Work instructions: A complete, word-for-word restatement of the entries is needed.

=======

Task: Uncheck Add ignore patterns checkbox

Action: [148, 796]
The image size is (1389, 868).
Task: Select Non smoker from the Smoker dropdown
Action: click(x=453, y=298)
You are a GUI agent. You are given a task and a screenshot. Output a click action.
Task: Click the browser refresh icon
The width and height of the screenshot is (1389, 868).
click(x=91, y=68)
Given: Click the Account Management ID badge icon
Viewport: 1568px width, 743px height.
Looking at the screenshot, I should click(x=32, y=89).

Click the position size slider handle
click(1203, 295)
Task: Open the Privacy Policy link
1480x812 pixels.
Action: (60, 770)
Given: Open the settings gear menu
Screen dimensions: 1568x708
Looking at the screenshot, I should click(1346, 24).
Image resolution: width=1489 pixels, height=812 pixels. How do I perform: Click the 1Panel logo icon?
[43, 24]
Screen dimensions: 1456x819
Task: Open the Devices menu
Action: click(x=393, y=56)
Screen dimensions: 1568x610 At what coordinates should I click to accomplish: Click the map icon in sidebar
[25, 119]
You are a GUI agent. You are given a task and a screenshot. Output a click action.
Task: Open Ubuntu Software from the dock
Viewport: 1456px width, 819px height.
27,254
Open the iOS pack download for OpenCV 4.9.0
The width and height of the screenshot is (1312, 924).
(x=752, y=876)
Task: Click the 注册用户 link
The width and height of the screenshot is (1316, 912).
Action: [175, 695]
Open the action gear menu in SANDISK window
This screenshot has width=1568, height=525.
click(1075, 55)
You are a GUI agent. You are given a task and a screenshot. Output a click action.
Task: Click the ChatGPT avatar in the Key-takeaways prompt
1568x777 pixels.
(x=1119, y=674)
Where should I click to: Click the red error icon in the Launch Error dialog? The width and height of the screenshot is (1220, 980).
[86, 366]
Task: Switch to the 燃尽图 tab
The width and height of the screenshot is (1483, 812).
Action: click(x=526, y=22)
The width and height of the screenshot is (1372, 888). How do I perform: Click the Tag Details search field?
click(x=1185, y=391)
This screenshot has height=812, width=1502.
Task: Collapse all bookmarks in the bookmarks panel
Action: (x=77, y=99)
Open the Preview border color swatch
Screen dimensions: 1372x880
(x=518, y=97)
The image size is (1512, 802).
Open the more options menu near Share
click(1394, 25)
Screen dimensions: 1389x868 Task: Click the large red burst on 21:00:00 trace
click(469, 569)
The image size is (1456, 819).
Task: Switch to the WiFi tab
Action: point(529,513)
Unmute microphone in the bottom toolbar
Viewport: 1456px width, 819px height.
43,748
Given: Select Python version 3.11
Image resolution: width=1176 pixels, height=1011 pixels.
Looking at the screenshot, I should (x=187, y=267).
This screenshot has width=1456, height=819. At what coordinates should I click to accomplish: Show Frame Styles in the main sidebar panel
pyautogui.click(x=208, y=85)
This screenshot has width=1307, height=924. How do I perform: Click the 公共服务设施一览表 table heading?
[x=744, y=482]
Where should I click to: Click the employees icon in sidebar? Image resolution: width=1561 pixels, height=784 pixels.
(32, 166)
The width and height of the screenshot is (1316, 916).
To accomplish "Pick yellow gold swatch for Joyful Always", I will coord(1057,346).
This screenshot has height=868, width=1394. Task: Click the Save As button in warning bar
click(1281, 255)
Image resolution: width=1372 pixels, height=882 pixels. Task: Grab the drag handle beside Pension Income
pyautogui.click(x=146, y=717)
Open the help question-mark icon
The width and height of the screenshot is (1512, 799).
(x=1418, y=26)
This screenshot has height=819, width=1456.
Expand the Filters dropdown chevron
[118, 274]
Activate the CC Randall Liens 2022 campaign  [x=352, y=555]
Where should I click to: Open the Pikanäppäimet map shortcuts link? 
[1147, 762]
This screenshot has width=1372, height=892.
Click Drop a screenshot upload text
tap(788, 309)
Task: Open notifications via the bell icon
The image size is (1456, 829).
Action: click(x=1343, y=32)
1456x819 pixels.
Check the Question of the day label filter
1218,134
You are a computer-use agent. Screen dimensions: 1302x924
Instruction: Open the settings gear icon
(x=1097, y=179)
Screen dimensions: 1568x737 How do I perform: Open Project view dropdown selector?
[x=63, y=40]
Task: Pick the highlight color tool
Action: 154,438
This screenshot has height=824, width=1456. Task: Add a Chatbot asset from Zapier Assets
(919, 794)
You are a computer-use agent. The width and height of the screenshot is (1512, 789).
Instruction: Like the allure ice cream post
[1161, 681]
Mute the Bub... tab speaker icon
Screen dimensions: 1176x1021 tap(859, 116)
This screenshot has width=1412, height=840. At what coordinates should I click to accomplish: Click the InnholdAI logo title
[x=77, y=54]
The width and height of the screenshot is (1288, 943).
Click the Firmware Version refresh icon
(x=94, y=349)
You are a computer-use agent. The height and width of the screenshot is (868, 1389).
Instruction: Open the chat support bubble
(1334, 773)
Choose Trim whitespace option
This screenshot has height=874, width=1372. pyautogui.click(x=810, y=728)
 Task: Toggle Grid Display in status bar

=======

Solution for this problem:
Task: Uncheck Add ignore patterns checkbox

Action: [148, 796]
The image size is (1389, 868).
Task: Select Non smoker from the Smoker dropdown
Action: click(x=453, y=298)
You are a GUI agent. You are given a task and a screenshot. Output a click action.
Task: Click the browser refresh icon
The width and height of the screenshot is (1389, 868).
click(x=91, y=68)
Given: Click the Account Management ID badge icon
Viewport: 1568px width, 743px height.
Looking at the screenshot, I should click(x=32, y=89).

Click the position size slider handle
click(1203, 295)
Task: Open the Privacy Policy link
1480x812 pixels.
Action: (60, 770)
Given: Open the settings gear menu
Screen dimensions: 1568x708
Looking at the screenshot, I should click(1346, 24).
Image resolution: width=1489 pixels, height=812 pixels. How do I perform: Click the 1Panel logo icon?
[43, 24]
Screen dimensions: 1456x819
Task: Open the Devices menu
Action: click(x=393, y=56)
Screen dimensions: 1568x610 At what coordinates should I click to accomplish: Click the map icon in sidebar
[25, 119]
You are a GUI agent. You are given a task and a screenshot. Output a click action.
Task: Open Ubuntu Software from the dock
Viewport: 1456px width, 819px height.
27,254
Open the iOS pack download for OpenCV 4.9.0
The width and height of the screenshot is (1312, 924).
(x=752, y=876)
Task: Click the 注册用户 link
The width and height of the screenshot is (1316, 912).
Action: [175, 695]
Open the action gear menu in SANDISK window
This screenshot has width=1568, height=525.
click(1075, 55)
You are a GUI agent. You are given a task and a screenshot. Output a click action.
Task: Click the ChatGPT avatar in the Key-takeaways prompt
1568x777 pixels.
(x=1119, y=674)
Where should I click to: Click the red error icon in the Launch Error dialog? The width and height of the screenshot is (1220, 980).
[86, 366]
Task: Switch to the 燃尽图 tab
The width and height of the screenshot is (1483, 812).
Action: click(x=526, y=22)
The width and height of the screenshot is (1372, 888). How do I perform: Click the Tag Details search field?
click(x=1185, y=391)
This screenshot has height=812, width=1502.
Task: Collapse all bookmarks in the bookmarks panel
Action: (x=77, y=99)
Open the Preview border color swatch
Screen dimensions: 1372x880
(x=518, y=97)
The image size is (1512, 802).
Open the more options menu near Share
click(1394, 25)
Screen dimensions: 1389x868 Task: Click the large red burst on 21:00:00 trace
click(469, 569)
The image size is (1456, 819).
Task: Switch to the WiFi tab
Action: point(529,513)
Unmute microphone in the bottom toolbar
Viewport: 1456px width, 819px height.
43,748
Given: Select Python version 3.11
Image resolution: width=1176 pixels, height=1011 pixels.
Looking at the screenshot, I should (x=187, y=267).
This screenshot has width=1456, height=819. At what coordinates should I click to accomplish: Show Frame Styles in the main sidebar panel
pyautogui.click(x=208, y=85)
This screenshot has width=1307, height=924. How do I perform: Click the 公共服务设施一览表 table heading?
[x=744, y=482]
Where should I click to: Click the employees icon in sidebar? Image resolution: width=1561 pixels, height=784 pixels.
(32, 166)
The width and height of the screenshot is (1316, 916).
To accomplish "Pick yellow gold swatch for Joyful Always", I will coord(1057,346).
This screenshot has height=868, width=1394. Task: Click the Save As button in warning bar
click(1281, 255)
Image resolution: width=1372 pixels, height=882 pixels. Task: Grab the drag handle beside Pension Income
pyautogui.click(x=146, y=717)
Open the help question-mark icon
The width and height of the screenshot is (1512, 799).
(x=1418, y=26)
This screenshot has height=819, width=1456.
Expand the Filters dropdown chevron
[118, 274]
Activate the CC Randall Liens 2022 campaign  [x=352, y=555]
Where should I click to: Open the Pikanäppäimet map shortcuts link? 
[1147, 762]
This screenshot has width=1372, height=892.
Click Drop a screenshot upload text
tap(788, 309)
Task: Open notifications via the bell icon
The image size is (1456, 829).
Action: click(x=1343, y=32)
1456x819 pixels.
Check the Question of the day label filter
1218,134
You are a computer-use agent. Screen dimensions: 1302x924
Instruction: Open the settings gear icon
(x=1097, y=179)
Screen dimensions: 1568x737 How do I perform: Open Project view dropdown selector?
[x=63, y=40]
Task: Pick the highlight color tool
Action: 154,438
This screenshot has height=824, width=1456. Task: Add a Chatbot asset from Zapier Assets
(919, 794)
You are a computer-use agent. The width and height of the screenshot is (1512, 789).
Instruction: Like the allure ice cream post
[1161, 681]
Mute the Bub... tab speaker icon
Screen dimensions: 1176x1021 tap(859, 116)
This screenshot has width=1412, height=840. At what coordinates should I click to accomplish: Click the InnholdAI logo title
[x=77, y=54]
The width and height of the screenshot is (1288, 943).
Click the Firmware Version refresh icon
(x=94, y=349)
You are a computer-use agent. The height and width of the screenshot is (868, 1389).
Instruction: Open the chat support bubble
(1334, 773)
Choose Trim whitespace option
This screenshot has height=874, width=1372. pyautogui.click(x=810, y=728)
 Task: Toggle Grid Display in status bar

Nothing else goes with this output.